We make music an enjoyable learning experience with singing at the heart of everything we do. We also teach children to play pitched and unpitched instruments confidently. Our teaching focuses on developing the children’s ability to sing/play in tune and with other people. Through singing songs, children learn about the structure and organisation of music. We also teach them to listen to and appreciate different forms of music.
Charanga is a scheme of work which offers a topic-based approach to support children’s learning in music. A steady progression plan has been built into Charanga, both within each year and from one year to the next, ensuring consistent musical development. By using Charanga as the basis of a scheme of work, we can ensure that they are fulfilling the aims for musical learning stated in the National Curriculum.
Charanga includes many examples of music styles and genres from different times and places. These are explored through the language of music via active listening, performing and composing activities, which enable understanding of the context and genre.
Charanga provides a classroom-based, participatory and inclusive approach to music learning. Throughout the scheme, children are actively involved in using and developing their singing voices, using body percussion and whole body actions, and learning to handle and play classroom instruments effectively to create and express their own and others’ music. Through a range of whole class, group and individual activities, children have opportunities to explore sounds, listen actively, compose and perform.
All children are actively encouraged and given the opportunity to learn to play a musical instrument, from standard classroom instruments to individual instrumental lessons with the visiting peripatetic staff (drumming, guitar, violin and piano). Musical opportunities in school include weekly class music lessons, KS singing assemblies, two school choirs (KS1 and KS2), Young Voices, and visiting musicians. Children also have the opportunity to perform in concerts, shows and class assemblies.

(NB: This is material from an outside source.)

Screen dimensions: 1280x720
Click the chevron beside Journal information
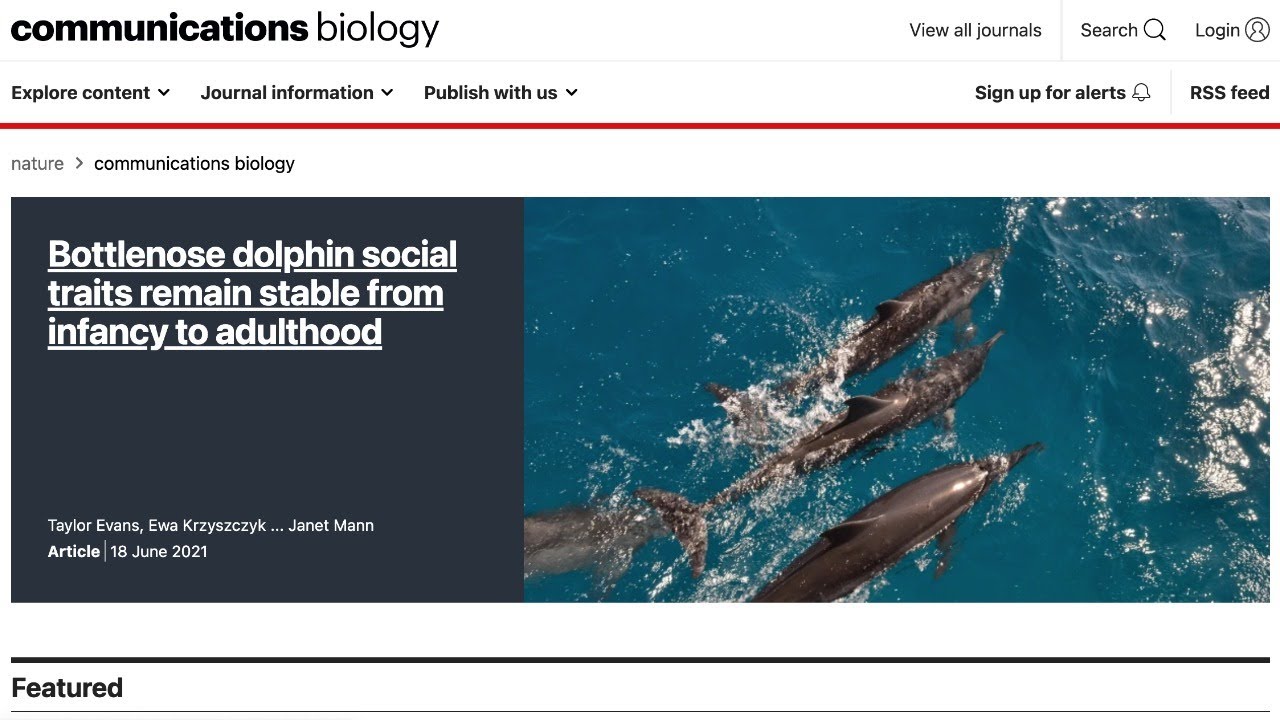tap(387, 93)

What are the outcomes for our children?
Whilst in school, children have access to a varied programme, which allows students to discover areas of strength, as well as areas they might like to improve upon. The integral nature of music and the learner creates an enormously rich palette from which a student may access fundamental abilities such as: achievement, self-confidence, interaction with and awareness of others, and self-reflection. Music will also develop an understanding of culture and history, both in relation to students individually, as well as ethnicities from across the world. Children are able to enjoy music, in as many ways as they choose, either as listener, creator or performer. They can dissect music and comprehend its parts. They can sing and feel a pulse. They have an understanding of how to further develop their skills should they wish to.